Change is inevitable. Though some change is totally unexpected most can be anticipated. Change on the most part is challenging.
The global nature of business and technology has created change that was unexpected 10 years ago.
When US corporation, Enron, followed by other major corporations failed in 2001 and 2002, the U.S. government took swift and decisive action enact the most extensive corporate reforms of all in an effort to restore public confidence in U.S. business operations.
The Sarbanes-Oxley Act of 2002 (SOX) and its subsequent revisions have had far-reaching impact on all corporations, both foreign and US domestic, doing business with the United States. This impact has had major challenges on the technology groups supporting those businesses.

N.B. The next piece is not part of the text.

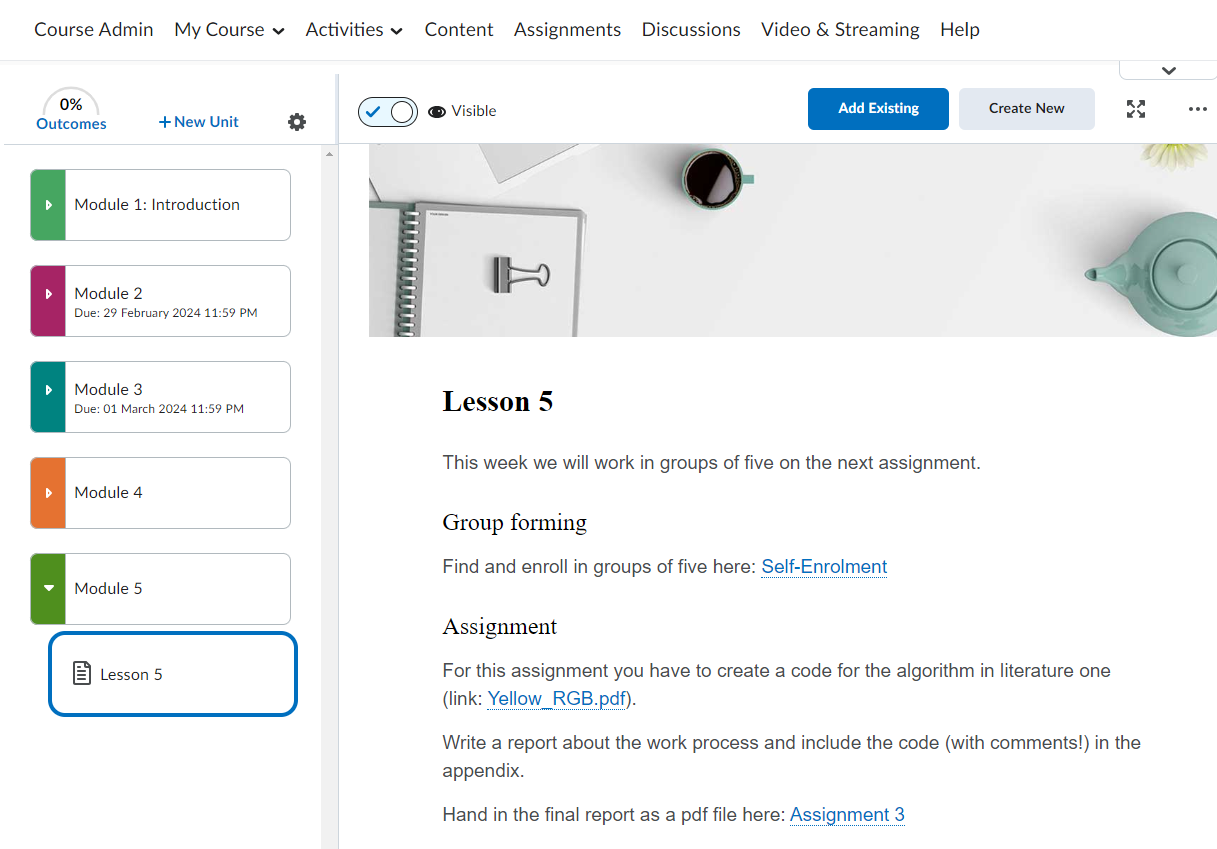The height and width of the screenshot is (849, 1217).
Task: Toggle the lesson visibility switch
Action: point(388,111)
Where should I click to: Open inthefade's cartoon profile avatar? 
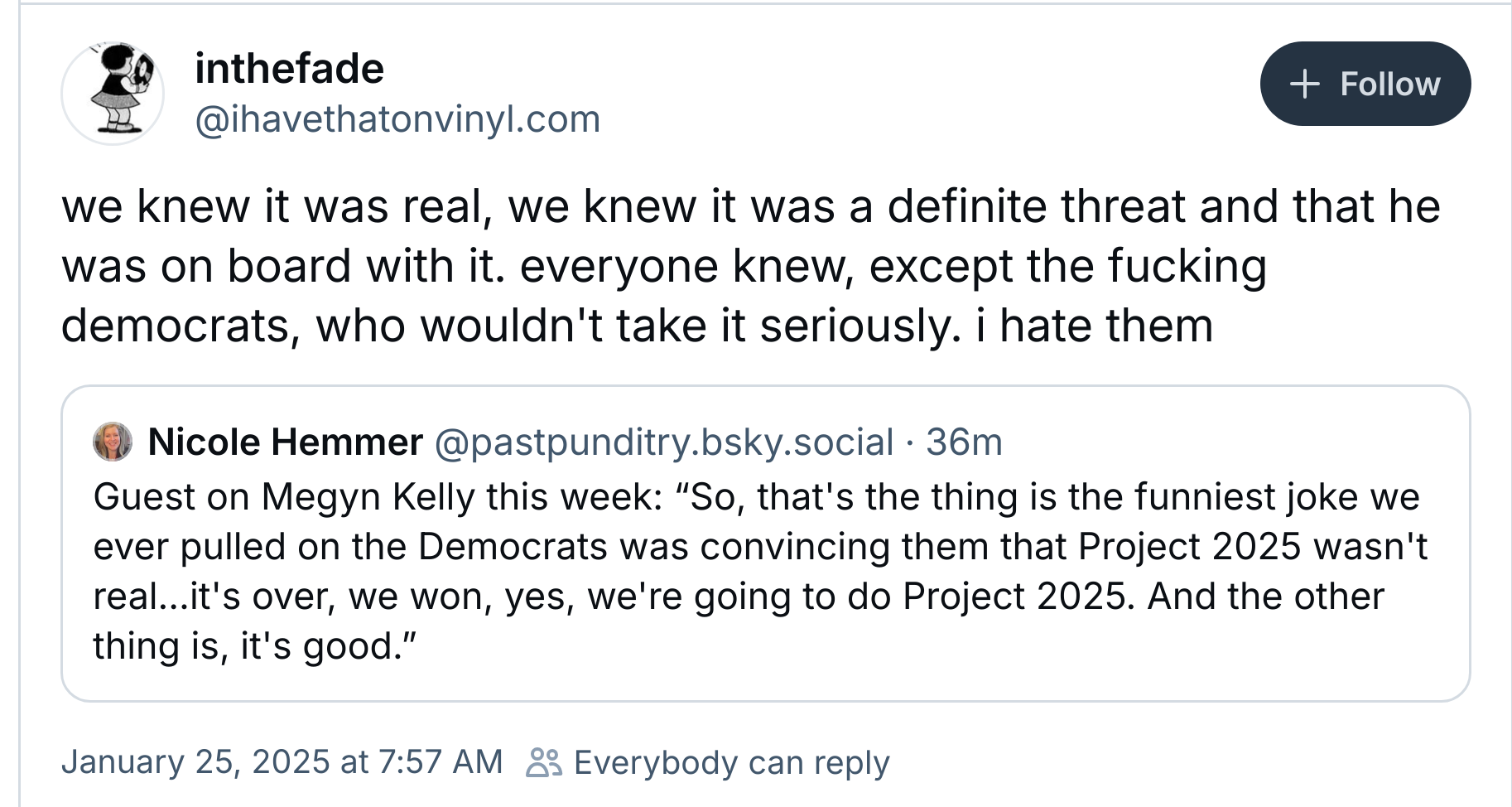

The global business community continues to usher in new regulations and laws. These continue to affect and increase corporate responsibility for internal controls.
I have recently completed nearly 2 years with the UK operation of a US bank. During this time I had the pleasure working on multiple regulatory compliance related initiatives, including Basel 2 and SOX.
The extent of the impact of change across the organisation was rapid and widespread. Business functions that previously were difficult to work with became amenable.
Driven by the threat of penalties and detrimental impact on the business for non-compliance. The changes to the organisation were propelled by the upper echelon of the organisation.
This impetus thrust changes into areas that were usually difficult, even obstructive.
I saw first-hand the difference of implementing change that had total buy-in from every key stakeholder. Implementing the extensive changes was nearly too easy. An experience that I had never come across previously (and I have been implementing change for nearly 20 years) and may never see again. Dare I say it, it was a wonderful experience.